= Diphtheria in Nigeria =

Health issues in Nigeria

Diphtheria, an infection caused by Corynebacterium diphtheriae, has caused multiple outbreaks in Nigeria, including in 2011, 2022, 2023, and 2024.

== 2011 outbreak ==
The 2011 outbreak was limited to Borno State, with 98 cases and 21 fatalities being reported.

== 2023-2025 outbreak ==
An outbreak of diphtheria in Kano State in northern Nigeria was reported in late December 2022. From 2 July 2023, Nigeria experienced an unusual increase in diphtheria cases across multiple states. Between 30 June and 31 August 2023, a total of 5,898 suspected cases were reported across 59 Local Government Areas (LGAs) in 11 states. By 27 August 2023, 234 additional suspected cases were recorded in 20 LGAs across five states. Laboratory confirmation was obtained for one case from 22 collected samples, while 18 cases were epidemiologically linked, and 141 were classified as clinically compatible.

By October 2023, 14,000 cases had been reported and over 600 people had died from the outbreak, with more than 500 of the deaths occurring in Kano State. Other states that were heavily impacted were Borno, Yobe, Katsina, Jigawa and Kaduna. Most of the deaths were children who had not been vaccinated against the disease. By February 2025, cases had risen to 24,864, and deaths to 1,264.

The World Health Organization (WHO) conducted a risk assessment of the outbreak, categorizing the risk level as high at the national level but low at regional and global levels.
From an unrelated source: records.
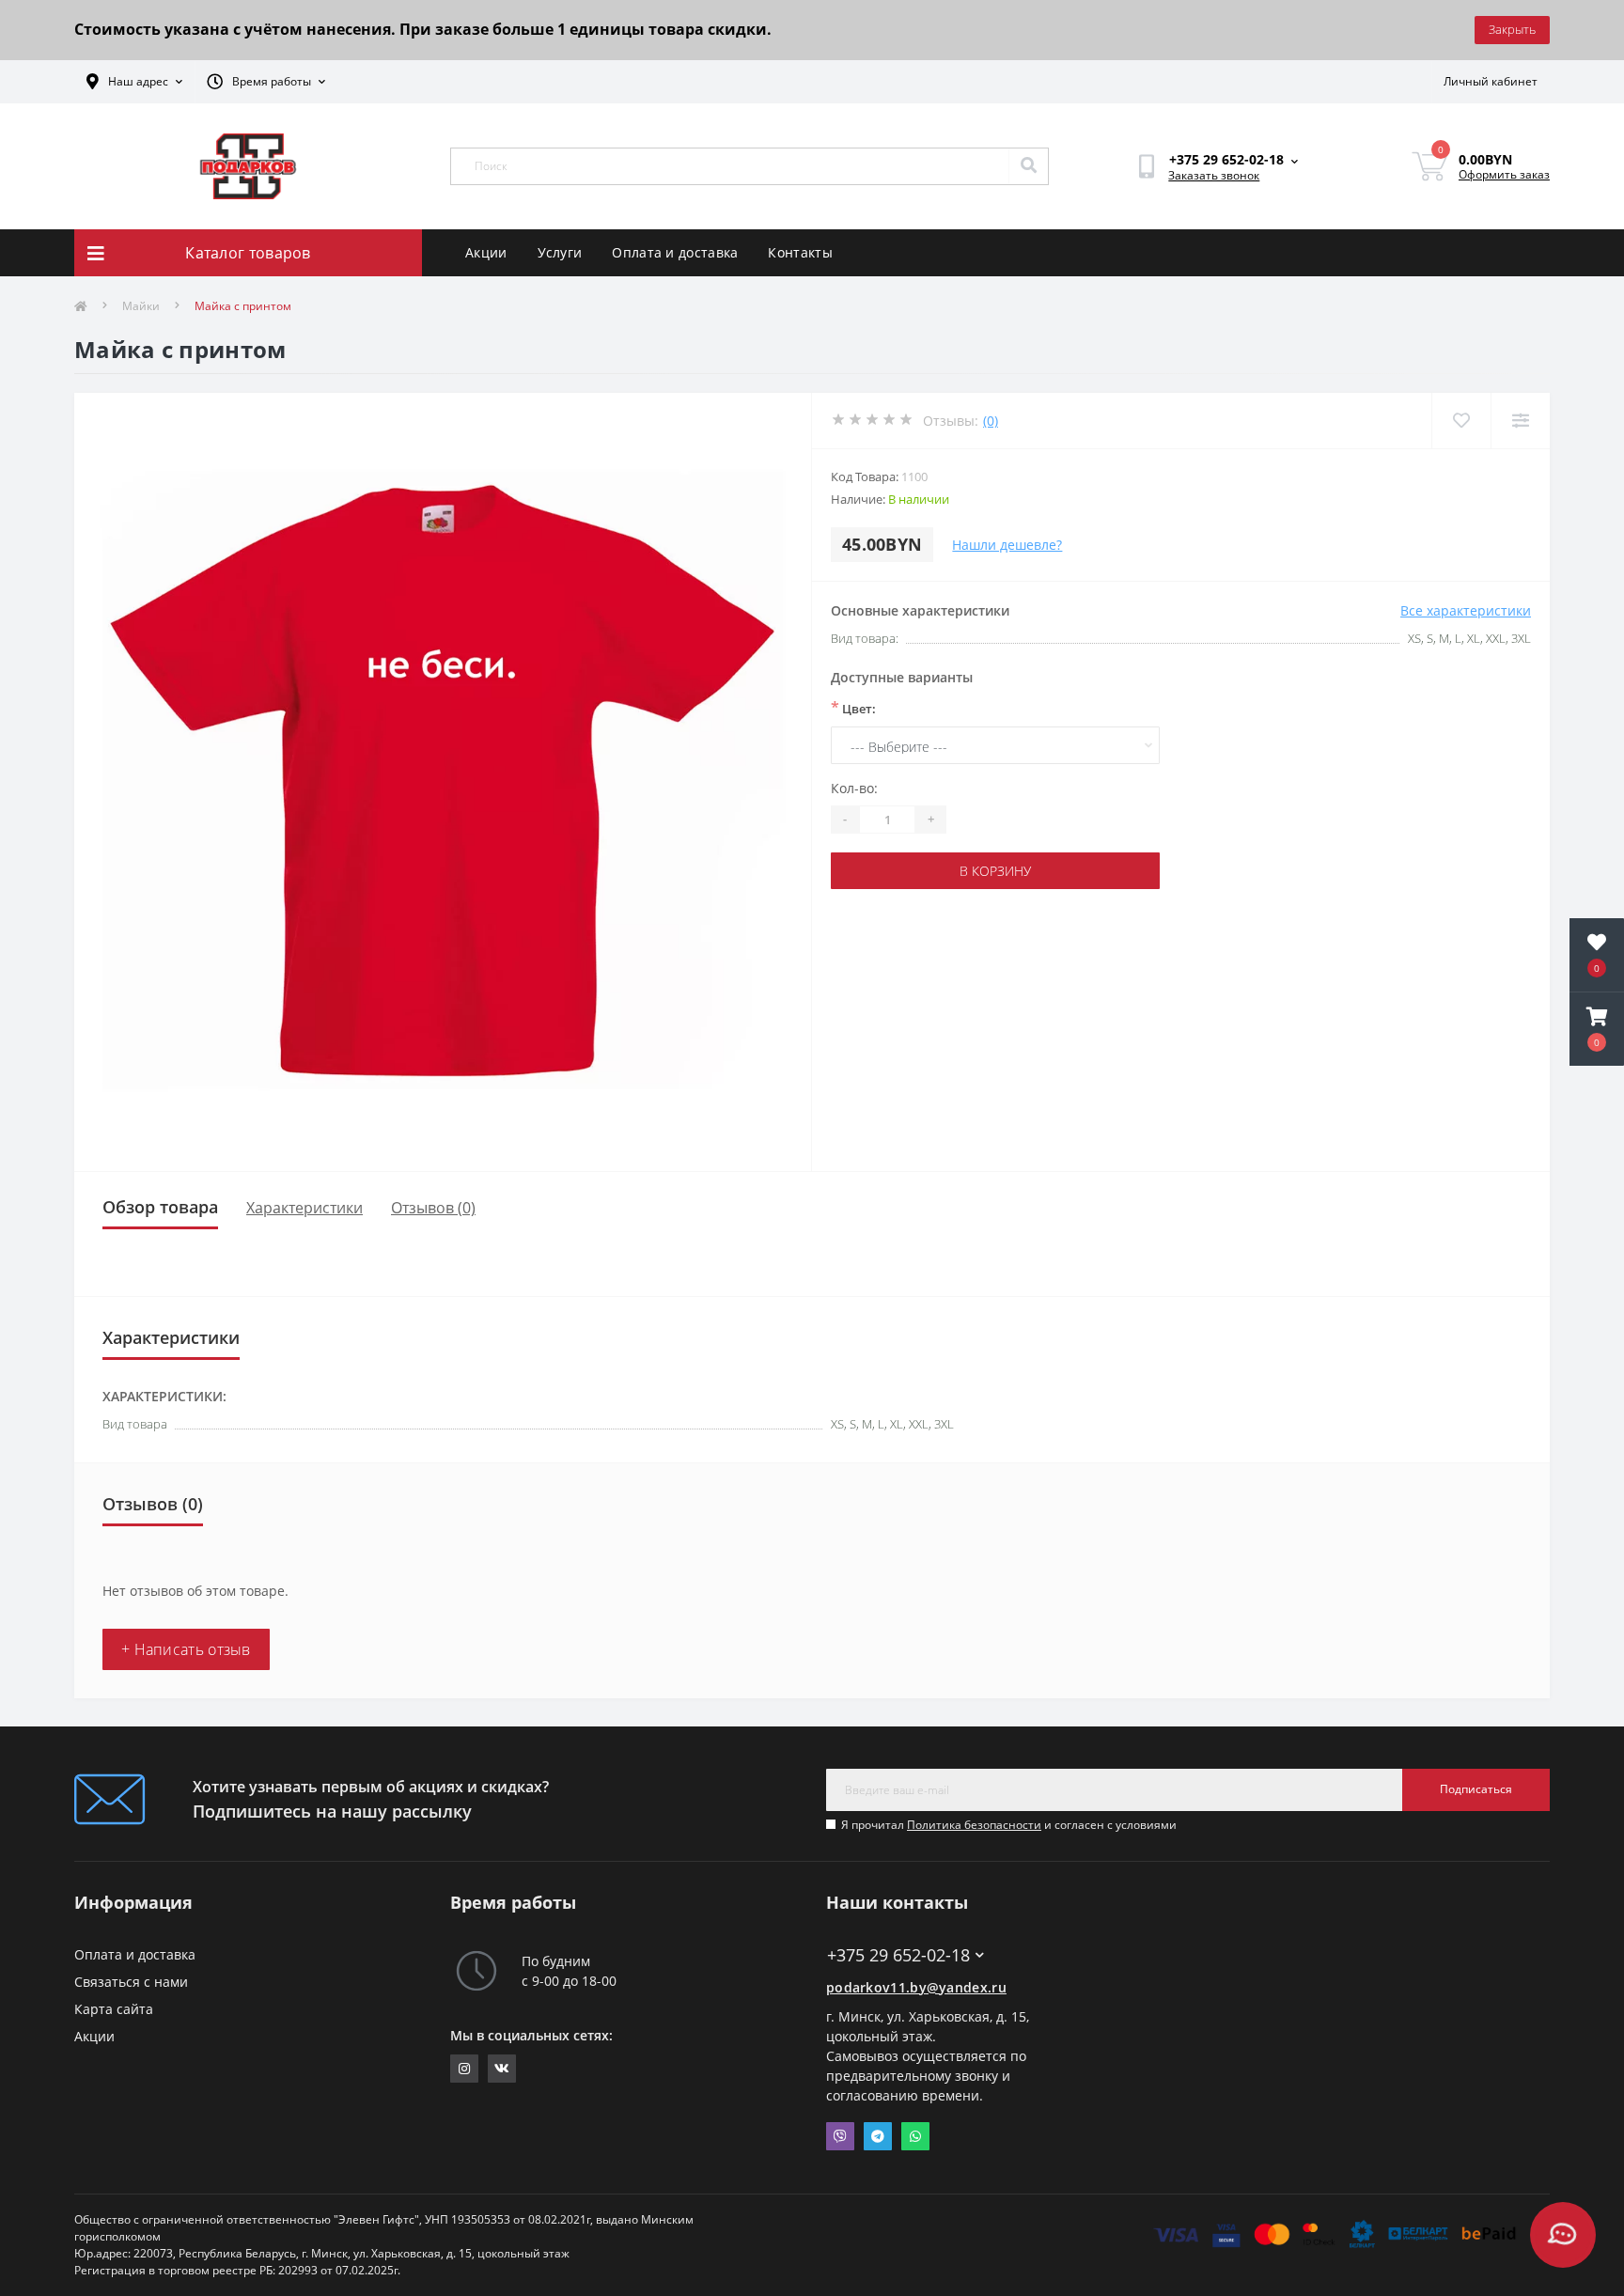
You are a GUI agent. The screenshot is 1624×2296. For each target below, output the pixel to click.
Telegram (878, 2136)
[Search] (1028, 166)
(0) (990, 421)
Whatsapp (915, 2136)
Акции (486, 252)
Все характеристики (1465, 610)
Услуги (560, 252)
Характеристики (304, 1207)
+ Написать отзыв (186, 1649)
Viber (840, 2136)
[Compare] (1520, 420)
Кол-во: (854, 788)
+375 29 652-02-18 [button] (898, 1955)
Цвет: (853, 707)
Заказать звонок (1213, 175)
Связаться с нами (131, 1982)
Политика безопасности (974, 1825)
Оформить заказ (1504, 174)
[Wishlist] (1461, 420)
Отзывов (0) (433, 1207)
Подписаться (1476, 1789)
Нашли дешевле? (1007, 545)
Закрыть (1512, 29)
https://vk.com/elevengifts (502, 2068)
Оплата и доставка (675, 252)
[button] (1596, 1029)
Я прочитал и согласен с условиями (1009, 1825)
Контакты (800, 252)
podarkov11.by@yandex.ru (916, 1987)
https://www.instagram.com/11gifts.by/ (464, 2068)
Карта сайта (113, 2009)
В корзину (995, 871)
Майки (141, 306)
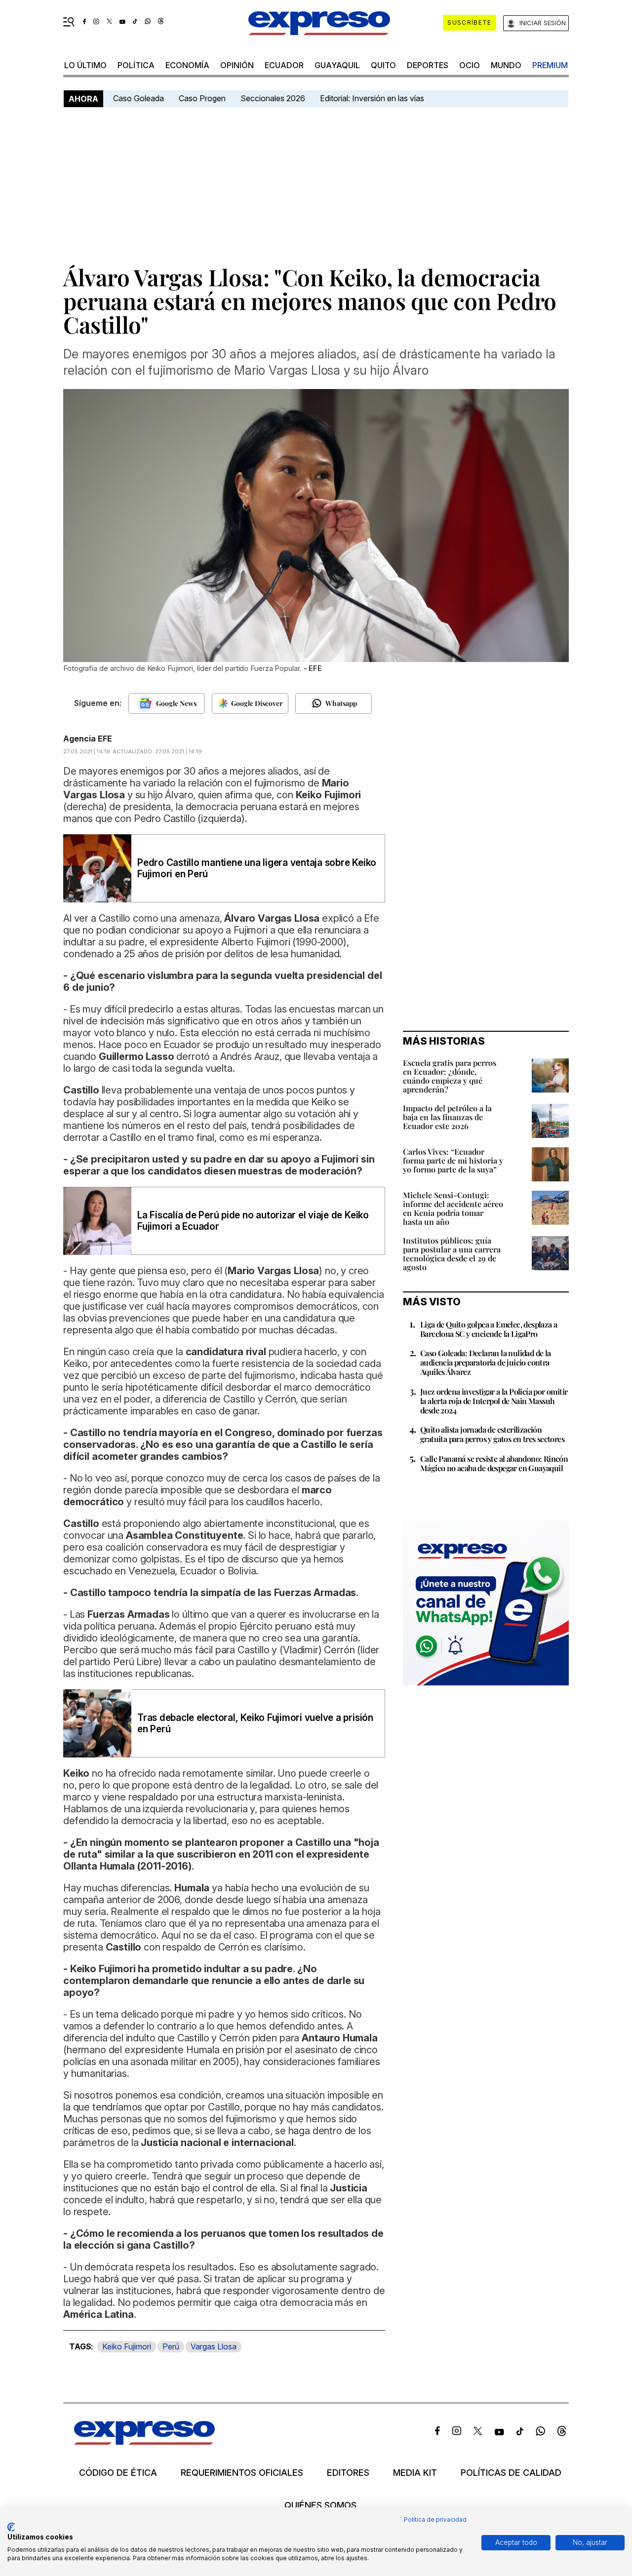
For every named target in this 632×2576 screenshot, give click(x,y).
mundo (506, 65)
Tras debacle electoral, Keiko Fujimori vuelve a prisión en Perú (255, 1723)
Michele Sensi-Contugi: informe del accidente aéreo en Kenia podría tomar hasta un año (453, 1208)
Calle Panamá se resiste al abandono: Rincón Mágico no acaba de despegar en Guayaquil (494, 1463)
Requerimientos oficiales (242, 2472)
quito (383, 65)
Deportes (427, 65)
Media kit (415, 2472)
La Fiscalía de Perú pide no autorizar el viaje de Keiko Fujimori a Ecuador (253, 1221)
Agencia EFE (87, 738)
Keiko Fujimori (126, 2346)
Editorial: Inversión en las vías (372, 98)
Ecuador (284, 65)
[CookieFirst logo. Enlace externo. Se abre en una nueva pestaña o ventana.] (11, 2527)
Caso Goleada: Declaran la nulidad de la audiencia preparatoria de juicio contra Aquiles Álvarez (485, 1362)
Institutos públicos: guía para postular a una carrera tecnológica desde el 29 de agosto (452, 1253)
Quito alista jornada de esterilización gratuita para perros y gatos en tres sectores (492, 1434)
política (136, 65)
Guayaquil (337, 65)
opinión (237, 65)
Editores (348, 2472)
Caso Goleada (138, 98)
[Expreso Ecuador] (144, 2441)
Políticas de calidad (511, 2472)
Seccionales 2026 (272, 98)
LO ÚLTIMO (85, 65)
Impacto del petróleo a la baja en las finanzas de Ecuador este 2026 (447, 1117)
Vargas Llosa (214, 2346)
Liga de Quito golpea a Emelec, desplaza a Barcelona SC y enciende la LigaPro (488, 1329)
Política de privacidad (435, 2519)
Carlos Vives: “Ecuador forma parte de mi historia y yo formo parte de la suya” (453, 1160)
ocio (469, 65)
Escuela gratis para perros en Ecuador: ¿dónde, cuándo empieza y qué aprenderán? (449, 1075)
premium (550, 65)
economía (187, 65)
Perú (170, 2346)
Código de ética (118, 2472)
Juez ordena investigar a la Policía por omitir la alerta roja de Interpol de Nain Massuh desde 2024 (493, 1400)
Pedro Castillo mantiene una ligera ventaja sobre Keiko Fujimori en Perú (256, 868)
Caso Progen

In response, the Nigeria Centre for Disease Control (NCDC), in collaboration with WHO and other health partners, has implemented public health interventions, including vaccination campaigns, enhanced disease surveillance for early detection, case management, and public awareness initiatives.

=== Responses and intervention ===
The outbreak of diphtheria in Nigeria has prompted an urgent response from health authorities, including the Nigeria Centre for Disease Control (NCDC) and the Federal Ministry of Health. Surveillance systems have been strengthened to detect and report new cases promptly, while rapid response teams have been deployed to affected areas to contain the spread. Vaccination campaigns have been intensified, especially in high risk communities, targeting unvaccinated children and adults. Public health education initiatives have also been launched to raise awareness about the symptoms, transmission, and prevention of diphtheria, emphasizing the importance of early medical intervention. Efforts have been made to improve laboratory capacity for quick and accurate diagnosis to facilitate timely treatment.

Intervention strategies have included the distribution of diphtheria antitoxin and antibiotics such as erythromycin and penicillin to health facilities treating infected individuals. In collaboration with international partners like the World Health Organization (WHO) and UNICEF, the government has secured additional vaccines and medical supplies to curb the outbreak. Contact tracing and isolation measures have been implemented to prevent further transmission, while healthcare workers have received special training on case management and infection control. Community engagement has played a crucial role in dispelling vaccine misinformation and encouraging compliance with routine immunization. Despite these efforts, challenges such as vaccine hesitancy, inadequate healthcare infrastructure, and difficult to reach communities continue to hinder full containment, necessitating sustained governmental and global support.